Set of Classification Modules

Table of contents

  1. Set of Classification Modules
    1. SSH Classification
      1. Input Data Requirements
      2. Module Architecture
        1. Filtering
        2. MAC Classification
        3. Authentication Detector
        4. Timing Detector
        5. Traffic Type Detector
      3. Module Output
      4. Testing
    2. TLS Service Classification
      1. Input Data Requirements
      2. Module Architecture
      3. DataZoo Library
      4. Classifier Architecture
      5. Module Output
      6. Testing

SSH Classification

The SSH (Secure Shell) protocol is one of the most widely used protocols for remote console access to computers connected to a network. In addition, the protocol allows file transfers and port tunneling. Communication within the SSH protocol is encrypted and generally considered secure. However, due to misconfigured SSH servers or weak administrative passwords, SSH is a frequent target of attackers attempting to break in using brute-force attacks.

For this reason, it is appropriate to develop a classifier capable of annotating SSH connections (e.g., assigning labels such as successful/unsuccessful login), thereby helping to identify IP addresses that are attacking across the managed network.

Input Data Requirements

The SSH classifier requires input in the form of network flows in the UniRec format. These flows must be enriched with sequences of packet lengths, their directions, timestamps, and TCP flags.
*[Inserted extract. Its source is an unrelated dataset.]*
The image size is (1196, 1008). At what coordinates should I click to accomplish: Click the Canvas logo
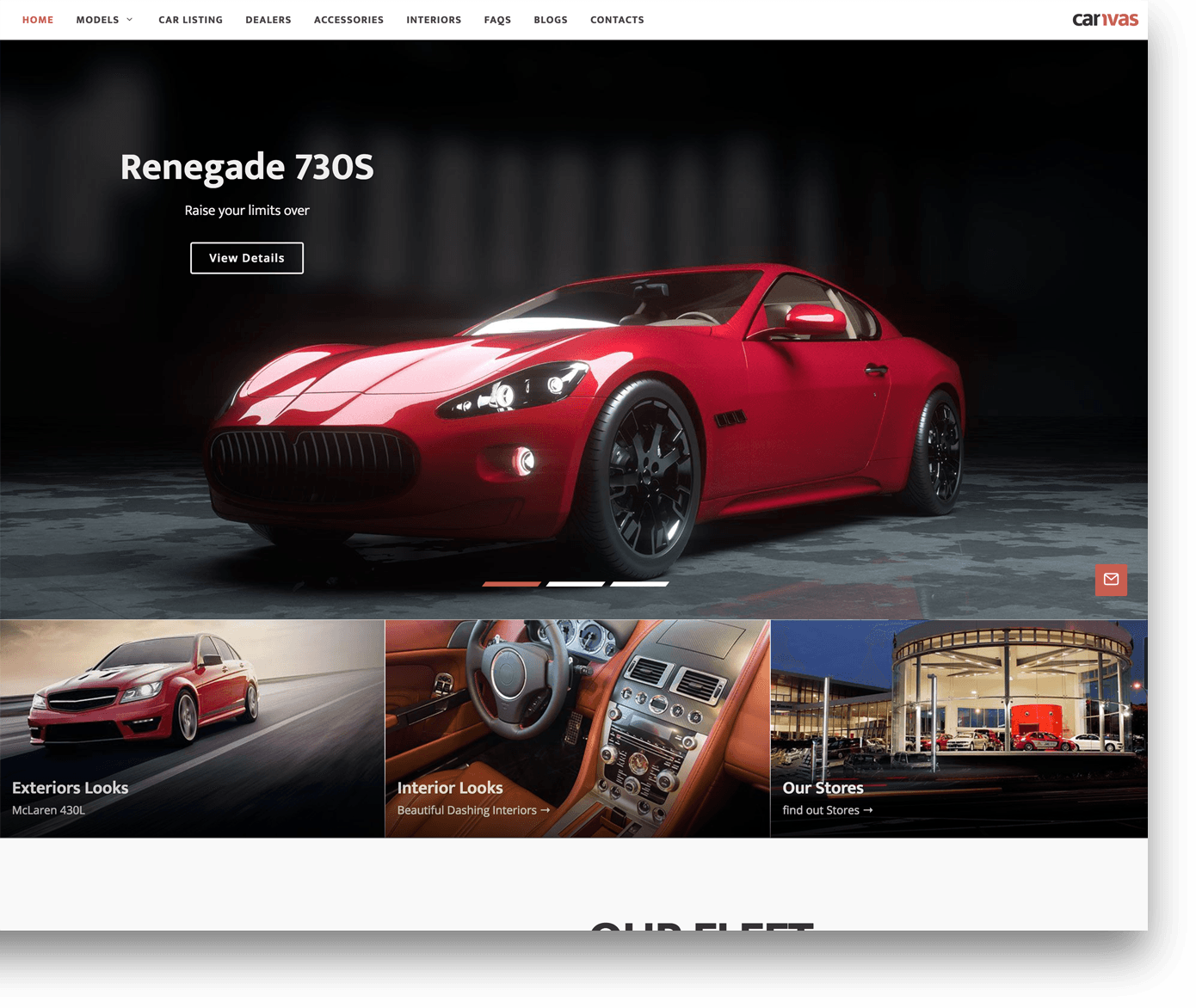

Additionally, to reliably recognize SSH communication, the flows must contain the first 100 bytes of transmitted data. Finally, histograms representing the distribution of packet lengths and inter-packet gaps within the flow are also needed.

The minimal set of information fields from Table 1 required for correct functionality of the module is:

DST_IP, SRC_IP, BYTES, BYTES_REV, TIME_FIRST, TIME_LAST, PACKETS,
PACKETS_REV, DST_PORT, SRC_PORT, PROTOCOL, TCP_FLAGS, TCP_FLAGS_REV,
IDP_CONTENT, IDP_CONTENT_REV, PPI_PKT_DIRECTIONS, PPI_PKT_FLAGS,
PPI_PKT_LENGTHS, PPI_PKT_TIMES, D_PHISTS_IPT, D_PHISTS_SIZES,
S_PHISTS_IPT, S_PHISTS_SIZES

Module Architecture

TODO Figure 4: Architecture of the SSH Protocol Classification Module

The module is implemented in Python and designed for stream processing of network flows. As such, it minimizes intermediate storage and buffering to ensure suitability for deployment in large-scale monitoring infrastructures. The architecture of the module, shown in Figure 4, consists of five components:

  • Filtering
  • MAC (Message Authentication Code) Classification
  • Authentication Detector
  • Timing Detector
  • Traffic Type Detector

The functionality of each component is described in detail below.

Filtering

The filtering block selects only relevant network flows. In this case, it selects flows carrying SSH communication. At the beginning of an SSH session, the protocol transmits an unencrypted text string identifying the SSH version (e.g., SSH-2.0-OpenSSH_9.3), which can be used for detection. If the network flow does not contain this string, it is considered irrelevant and excluded from further classification to save computational resources.

MAC Classification

The SSH protocol supports a wide variety of cryptographic protection algorithms. The algorithm is selected during session setup based on preferences configured on the client and server. The selected encryption algorithm significantly impacts packet sizes and traffic patterns. Since subsequent analysis blocks rely on this, a MAC classifier was developed to accurately estimate the encryption used, based on packet sizes.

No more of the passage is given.